Reverend James Ephraim of First United Presbyterian Church in Forestdale has opened up his church for a home school Co-op. Students enrolled in Black Star Academy use space in the church 3 days a week. (Frank Couch Photography)

By the fall of 2016, the BSA was offered use of the First United Presbyterian Church.

“We realized that we needed a place where kids, parents, and the community could come and learn as a collective,” Ephraim said. “We are laying the foundation for building communities and working with the African concept that it takes a village to raise a child, and we realized we don’t have the village. In order to create the village, the parents and the community need to be involved.”

Parental Involvement

Erycka Birchfield with her family (from left) Edyn Moss, 6; Essix Jones, 14; and Essac Jones 12. (Ariel Worthy/The Birmingham Times)

Many parents were willing to assist, April Muhammad said: “We differ because we have the autonomy to bring the parents into the child’s curriculum. [The BSA] has heavy parent involvement and is able to give more individual attention to students and cater to different learning styles.”

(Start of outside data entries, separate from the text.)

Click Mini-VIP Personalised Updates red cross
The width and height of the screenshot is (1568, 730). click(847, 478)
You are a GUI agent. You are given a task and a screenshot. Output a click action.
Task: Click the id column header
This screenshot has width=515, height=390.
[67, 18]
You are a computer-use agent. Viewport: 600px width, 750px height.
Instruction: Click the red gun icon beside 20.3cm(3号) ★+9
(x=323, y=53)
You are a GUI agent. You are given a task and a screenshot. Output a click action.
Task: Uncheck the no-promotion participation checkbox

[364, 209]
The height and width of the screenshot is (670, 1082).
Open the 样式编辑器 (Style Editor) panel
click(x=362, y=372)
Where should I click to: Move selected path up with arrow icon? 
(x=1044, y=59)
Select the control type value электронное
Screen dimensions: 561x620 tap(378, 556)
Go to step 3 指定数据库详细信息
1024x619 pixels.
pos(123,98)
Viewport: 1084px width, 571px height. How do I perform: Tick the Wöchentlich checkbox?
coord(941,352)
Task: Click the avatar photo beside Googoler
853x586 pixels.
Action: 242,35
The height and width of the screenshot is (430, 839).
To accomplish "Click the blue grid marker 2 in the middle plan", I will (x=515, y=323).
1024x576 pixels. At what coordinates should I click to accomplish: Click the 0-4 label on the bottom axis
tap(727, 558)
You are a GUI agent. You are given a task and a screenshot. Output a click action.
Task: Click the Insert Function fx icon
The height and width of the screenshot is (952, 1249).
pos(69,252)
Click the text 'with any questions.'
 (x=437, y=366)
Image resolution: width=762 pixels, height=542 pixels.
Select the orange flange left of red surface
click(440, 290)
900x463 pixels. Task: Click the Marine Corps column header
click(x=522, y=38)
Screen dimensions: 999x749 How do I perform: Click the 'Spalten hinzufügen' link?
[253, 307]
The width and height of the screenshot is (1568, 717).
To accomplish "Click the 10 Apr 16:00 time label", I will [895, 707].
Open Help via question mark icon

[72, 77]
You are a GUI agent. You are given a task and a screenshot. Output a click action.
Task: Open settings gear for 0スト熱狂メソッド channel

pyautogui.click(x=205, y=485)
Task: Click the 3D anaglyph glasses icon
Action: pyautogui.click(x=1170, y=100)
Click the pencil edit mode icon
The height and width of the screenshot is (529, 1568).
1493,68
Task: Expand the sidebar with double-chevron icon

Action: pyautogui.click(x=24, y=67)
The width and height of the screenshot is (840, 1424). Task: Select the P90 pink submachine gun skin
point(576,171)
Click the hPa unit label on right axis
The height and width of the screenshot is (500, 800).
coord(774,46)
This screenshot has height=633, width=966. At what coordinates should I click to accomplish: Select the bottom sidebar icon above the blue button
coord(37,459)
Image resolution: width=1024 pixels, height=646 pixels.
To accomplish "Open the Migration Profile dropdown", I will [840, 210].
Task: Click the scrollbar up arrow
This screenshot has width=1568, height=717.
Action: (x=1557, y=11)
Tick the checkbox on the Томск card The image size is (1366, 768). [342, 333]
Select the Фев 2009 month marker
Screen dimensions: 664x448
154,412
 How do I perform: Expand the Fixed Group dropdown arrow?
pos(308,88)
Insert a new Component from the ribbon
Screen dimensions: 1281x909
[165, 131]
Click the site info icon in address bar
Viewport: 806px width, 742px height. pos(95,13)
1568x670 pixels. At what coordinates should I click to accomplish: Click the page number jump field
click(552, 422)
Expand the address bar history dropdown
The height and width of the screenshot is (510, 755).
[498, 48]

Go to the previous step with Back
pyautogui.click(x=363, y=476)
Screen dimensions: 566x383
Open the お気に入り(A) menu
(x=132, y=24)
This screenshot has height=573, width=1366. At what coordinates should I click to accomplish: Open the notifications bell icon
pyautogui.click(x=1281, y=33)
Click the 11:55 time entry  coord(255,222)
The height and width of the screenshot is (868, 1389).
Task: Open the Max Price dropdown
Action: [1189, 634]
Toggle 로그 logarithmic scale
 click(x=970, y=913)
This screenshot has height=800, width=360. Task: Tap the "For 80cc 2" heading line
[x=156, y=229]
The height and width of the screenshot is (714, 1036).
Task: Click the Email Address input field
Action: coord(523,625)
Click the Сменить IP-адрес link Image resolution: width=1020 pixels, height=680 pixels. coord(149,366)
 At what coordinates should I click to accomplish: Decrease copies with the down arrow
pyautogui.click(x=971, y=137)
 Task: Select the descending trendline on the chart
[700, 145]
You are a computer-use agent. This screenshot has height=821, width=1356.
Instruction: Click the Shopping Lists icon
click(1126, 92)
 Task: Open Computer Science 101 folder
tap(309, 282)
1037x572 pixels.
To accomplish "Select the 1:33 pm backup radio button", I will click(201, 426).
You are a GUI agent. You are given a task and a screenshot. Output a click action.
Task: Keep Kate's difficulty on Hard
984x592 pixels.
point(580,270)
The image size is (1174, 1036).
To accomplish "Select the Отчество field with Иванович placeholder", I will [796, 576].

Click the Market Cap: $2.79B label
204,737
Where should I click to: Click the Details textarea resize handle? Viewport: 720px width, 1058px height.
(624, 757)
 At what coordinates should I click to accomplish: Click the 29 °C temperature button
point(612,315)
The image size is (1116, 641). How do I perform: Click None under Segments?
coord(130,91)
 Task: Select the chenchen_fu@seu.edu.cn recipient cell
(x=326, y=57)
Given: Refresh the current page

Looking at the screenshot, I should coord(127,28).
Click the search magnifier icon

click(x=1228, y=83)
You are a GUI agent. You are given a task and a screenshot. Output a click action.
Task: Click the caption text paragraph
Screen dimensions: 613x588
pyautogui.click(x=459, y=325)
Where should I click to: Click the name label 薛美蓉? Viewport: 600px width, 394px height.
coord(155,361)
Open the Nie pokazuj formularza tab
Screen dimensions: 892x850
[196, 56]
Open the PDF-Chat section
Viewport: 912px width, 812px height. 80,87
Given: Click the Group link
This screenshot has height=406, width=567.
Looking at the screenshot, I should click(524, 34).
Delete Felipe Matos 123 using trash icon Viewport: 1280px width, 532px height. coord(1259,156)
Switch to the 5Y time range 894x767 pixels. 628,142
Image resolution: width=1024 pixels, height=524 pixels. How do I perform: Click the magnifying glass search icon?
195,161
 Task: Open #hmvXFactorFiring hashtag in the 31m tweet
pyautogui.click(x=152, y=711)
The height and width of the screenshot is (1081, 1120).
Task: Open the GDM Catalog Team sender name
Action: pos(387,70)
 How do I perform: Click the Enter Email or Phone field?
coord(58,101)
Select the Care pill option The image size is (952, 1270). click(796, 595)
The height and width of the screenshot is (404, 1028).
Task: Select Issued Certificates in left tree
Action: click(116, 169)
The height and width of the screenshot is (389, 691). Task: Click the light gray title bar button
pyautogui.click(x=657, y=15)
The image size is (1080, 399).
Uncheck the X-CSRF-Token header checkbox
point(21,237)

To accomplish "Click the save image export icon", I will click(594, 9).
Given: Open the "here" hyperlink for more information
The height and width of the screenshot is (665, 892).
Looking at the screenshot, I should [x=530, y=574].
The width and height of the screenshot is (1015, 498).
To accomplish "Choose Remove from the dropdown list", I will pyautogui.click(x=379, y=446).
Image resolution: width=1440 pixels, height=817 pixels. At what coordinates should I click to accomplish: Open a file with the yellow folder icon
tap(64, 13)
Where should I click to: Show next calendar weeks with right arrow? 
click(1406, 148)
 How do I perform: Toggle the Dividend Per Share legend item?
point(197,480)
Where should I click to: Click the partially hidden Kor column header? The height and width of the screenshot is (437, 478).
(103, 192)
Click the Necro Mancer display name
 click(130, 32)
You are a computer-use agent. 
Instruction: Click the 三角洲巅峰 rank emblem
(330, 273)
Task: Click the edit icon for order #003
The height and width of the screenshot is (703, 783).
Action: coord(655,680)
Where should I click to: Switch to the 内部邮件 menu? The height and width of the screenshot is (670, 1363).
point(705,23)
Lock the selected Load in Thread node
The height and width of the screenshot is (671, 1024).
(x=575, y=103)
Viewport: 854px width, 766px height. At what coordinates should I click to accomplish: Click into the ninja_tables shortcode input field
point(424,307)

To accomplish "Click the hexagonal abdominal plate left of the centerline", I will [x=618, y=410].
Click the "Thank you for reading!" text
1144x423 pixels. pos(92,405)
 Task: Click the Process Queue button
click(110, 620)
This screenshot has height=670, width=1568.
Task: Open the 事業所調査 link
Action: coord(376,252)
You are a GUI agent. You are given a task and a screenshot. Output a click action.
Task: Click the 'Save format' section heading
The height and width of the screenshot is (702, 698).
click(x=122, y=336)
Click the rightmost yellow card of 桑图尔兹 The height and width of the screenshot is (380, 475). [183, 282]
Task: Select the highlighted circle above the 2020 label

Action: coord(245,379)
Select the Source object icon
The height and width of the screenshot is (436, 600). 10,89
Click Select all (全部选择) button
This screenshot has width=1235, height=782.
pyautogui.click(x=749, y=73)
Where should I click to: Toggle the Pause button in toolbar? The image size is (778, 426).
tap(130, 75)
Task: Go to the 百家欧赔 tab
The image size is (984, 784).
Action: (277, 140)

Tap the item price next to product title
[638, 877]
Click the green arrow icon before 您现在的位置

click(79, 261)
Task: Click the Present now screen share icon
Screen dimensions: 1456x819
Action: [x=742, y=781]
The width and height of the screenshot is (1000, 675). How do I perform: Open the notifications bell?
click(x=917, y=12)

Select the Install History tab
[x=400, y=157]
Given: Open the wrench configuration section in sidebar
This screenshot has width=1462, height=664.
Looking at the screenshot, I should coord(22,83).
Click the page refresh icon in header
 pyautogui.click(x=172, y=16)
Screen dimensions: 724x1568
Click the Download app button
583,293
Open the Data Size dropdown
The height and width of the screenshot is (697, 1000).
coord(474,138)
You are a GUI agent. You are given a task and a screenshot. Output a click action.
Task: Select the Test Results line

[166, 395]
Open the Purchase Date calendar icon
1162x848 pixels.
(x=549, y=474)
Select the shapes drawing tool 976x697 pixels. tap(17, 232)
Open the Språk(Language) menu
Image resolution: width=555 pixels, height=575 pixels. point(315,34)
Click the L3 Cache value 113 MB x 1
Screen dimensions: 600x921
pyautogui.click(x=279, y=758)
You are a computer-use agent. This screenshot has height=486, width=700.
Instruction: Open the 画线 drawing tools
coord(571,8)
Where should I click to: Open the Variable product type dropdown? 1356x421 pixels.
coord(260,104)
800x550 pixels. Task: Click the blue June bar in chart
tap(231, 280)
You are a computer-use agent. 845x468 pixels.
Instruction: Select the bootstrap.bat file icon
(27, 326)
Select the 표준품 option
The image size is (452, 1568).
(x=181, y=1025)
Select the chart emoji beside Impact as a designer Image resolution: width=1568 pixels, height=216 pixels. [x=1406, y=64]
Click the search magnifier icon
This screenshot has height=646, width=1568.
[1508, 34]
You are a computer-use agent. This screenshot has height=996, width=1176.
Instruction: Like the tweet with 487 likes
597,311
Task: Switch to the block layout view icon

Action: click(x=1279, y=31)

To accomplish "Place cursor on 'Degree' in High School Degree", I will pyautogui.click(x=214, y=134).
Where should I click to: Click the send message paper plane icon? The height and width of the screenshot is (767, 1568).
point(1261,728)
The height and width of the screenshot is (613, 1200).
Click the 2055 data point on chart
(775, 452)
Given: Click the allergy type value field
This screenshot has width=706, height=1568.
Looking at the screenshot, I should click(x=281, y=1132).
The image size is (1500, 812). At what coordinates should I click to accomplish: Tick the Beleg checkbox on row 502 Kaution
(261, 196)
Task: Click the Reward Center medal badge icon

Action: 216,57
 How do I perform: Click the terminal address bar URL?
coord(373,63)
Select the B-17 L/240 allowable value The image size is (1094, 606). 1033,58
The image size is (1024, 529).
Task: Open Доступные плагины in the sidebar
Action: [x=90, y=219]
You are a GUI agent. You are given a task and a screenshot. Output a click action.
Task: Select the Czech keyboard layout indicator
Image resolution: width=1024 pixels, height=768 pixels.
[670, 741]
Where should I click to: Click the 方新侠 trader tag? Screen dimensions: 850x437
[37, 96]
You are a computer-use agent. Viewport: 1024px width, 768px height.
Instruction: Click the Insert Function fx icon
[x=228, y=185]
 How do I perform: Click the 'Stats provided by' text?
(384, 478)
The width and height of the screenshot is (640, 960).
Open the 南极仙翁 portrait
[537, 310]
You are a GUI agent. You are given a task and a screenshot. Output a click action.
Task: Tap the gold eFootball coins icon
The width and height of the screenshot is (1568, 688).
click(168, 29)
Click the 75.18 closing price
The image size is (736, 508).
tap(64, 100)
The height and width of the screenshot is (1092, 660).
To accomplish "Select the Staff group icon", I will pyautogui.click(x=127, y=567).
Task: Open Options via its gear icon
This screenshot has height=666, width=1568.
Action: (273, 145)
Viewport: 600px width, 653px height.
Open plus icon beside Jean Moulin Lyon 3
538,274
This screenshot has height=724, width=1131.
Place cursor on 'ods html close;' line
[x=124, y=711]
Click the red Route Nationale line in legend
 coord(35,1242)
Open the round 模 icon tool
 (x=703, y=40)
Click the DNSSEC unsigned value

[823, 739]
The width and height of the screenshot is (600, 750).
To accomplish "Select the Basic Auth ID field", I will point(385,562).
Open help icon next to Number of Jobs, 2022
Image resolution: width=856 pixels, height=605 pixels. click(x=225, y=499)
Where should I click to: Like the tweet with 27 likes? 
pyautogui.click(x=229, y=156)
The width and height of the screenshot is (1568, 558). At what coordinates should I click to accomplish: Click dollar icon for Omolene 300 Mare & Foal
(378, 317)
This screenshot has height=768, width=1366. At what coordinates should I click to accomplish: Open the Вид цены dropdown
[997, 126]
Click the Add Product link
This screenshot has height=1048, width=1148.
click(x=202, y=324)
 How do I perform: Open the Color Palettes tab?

Erycka Birchfield, the BSA’s first parent volunteer educator, said home schooling is ideal for the black community because it teaches everyone involved a greater awareness and sense of self.

“Unity is severely lacking among my people,” she said. “I wanted to have a full-time, all-inclusive role in my children’s education. When I first called [April Muhammad] and inquired about her program, our hour-long conversation included discussions about the current curriculum and the school-to-prison pipeline for our [African-American] boys.”

Giving students that sense of self is what makes the BSA distinctive.

“We equip [students] with knowledge of themselves and equip them with the elements they need not just to survive but to thrive in the elements of life, and to be builders of their own communities,” April Muhammad said.

Another quality that sets BSA apart: “Everyone does not learn the same way, so there shouldn’t be a cookie-cutter approach to education,” she said. “Most importantly, we teach [our students] that they are math, they are science, they are history. Subjects are easier to grasp when they are learned from the inside out rather than from the outside in.”